### Material to process

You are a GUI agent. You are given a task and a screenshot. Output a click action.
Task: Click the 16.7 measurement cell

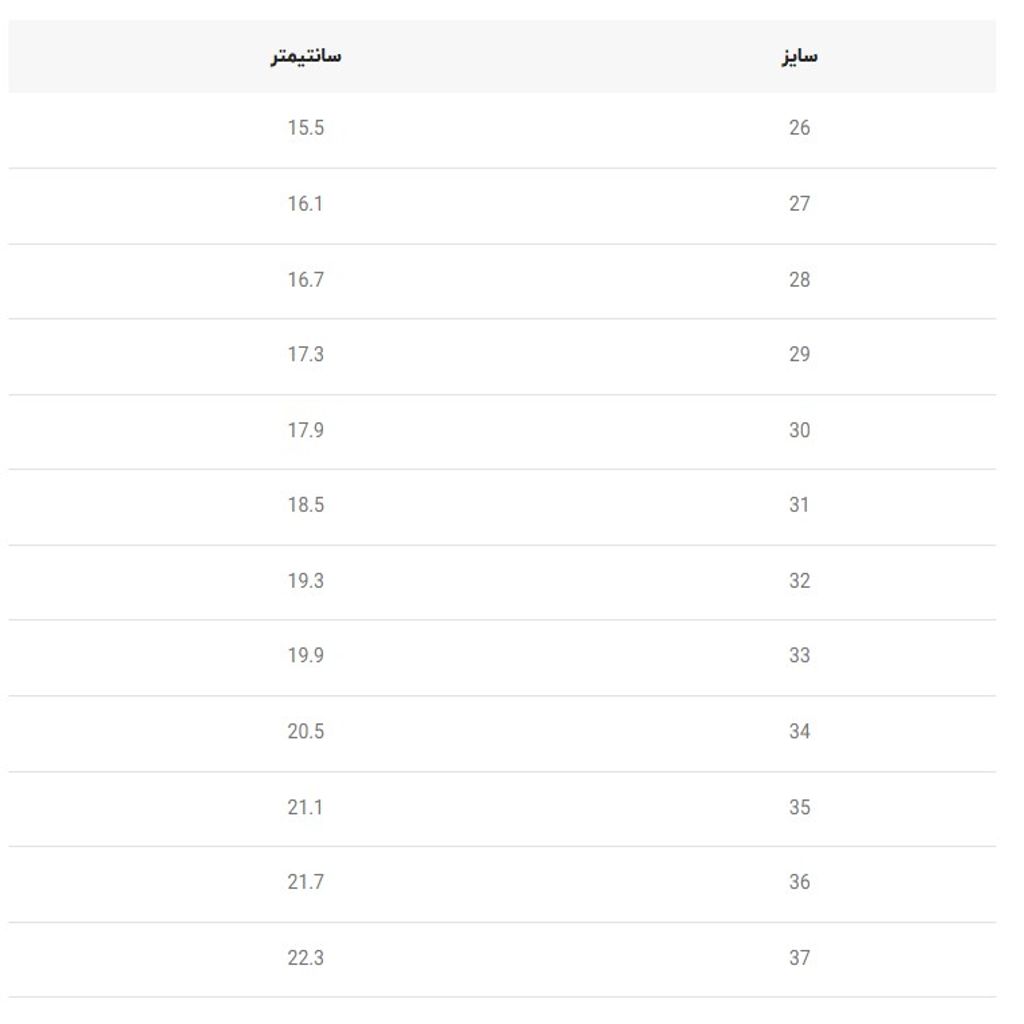(306, 280)
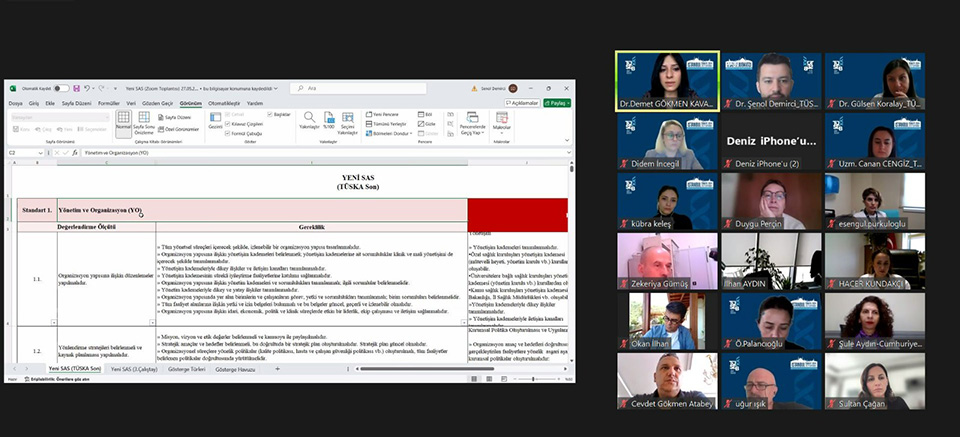Open the Açıklamalar comments button
This screenshot has height=437, width=960.
coord(523,102)
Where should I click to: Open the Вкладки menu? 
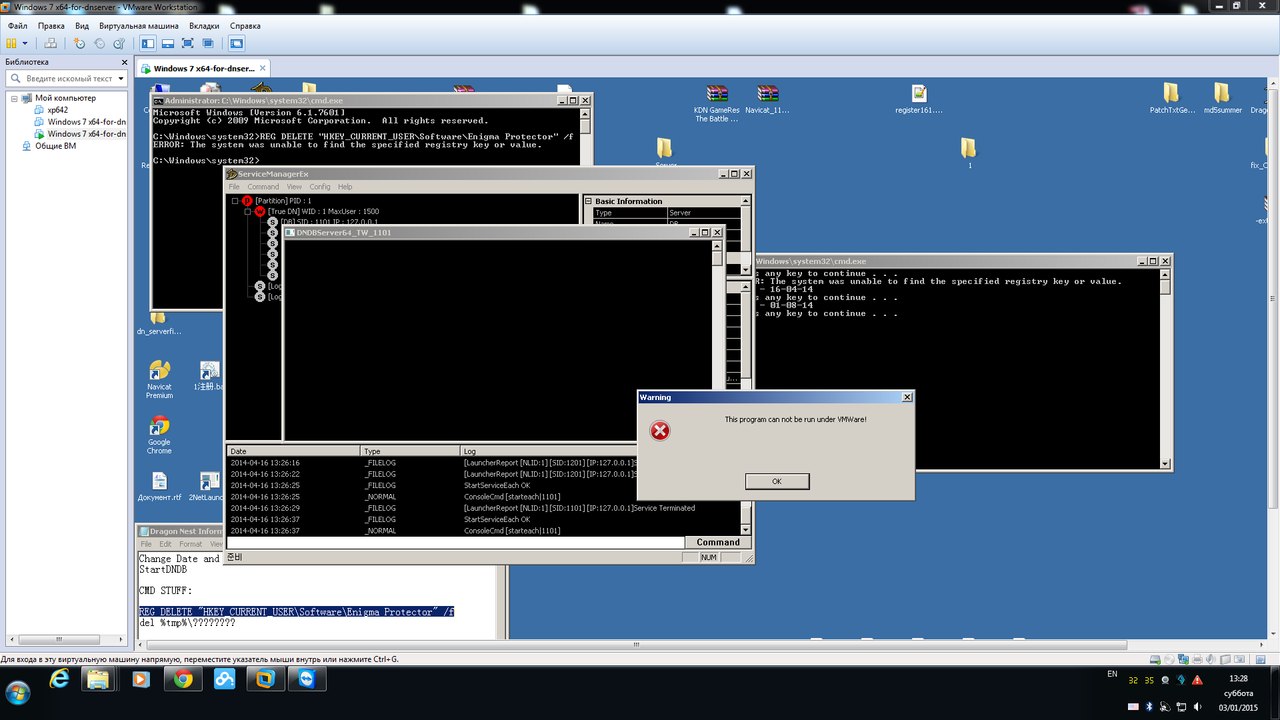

######

__Assignment__: Give every entry above again, exactly, and keep all pictures out of it.

__Response to the task__:
You are a GUI agent. You are given a task and a screenshot. Output a click action.
Task: Click the 16.7 measurement cell

(306, 280)
Open the Açıklamalar comments button
This screenshot has height=437, width=960.
coord(523,102)
Where should I click to: Open the Вкладки menu? 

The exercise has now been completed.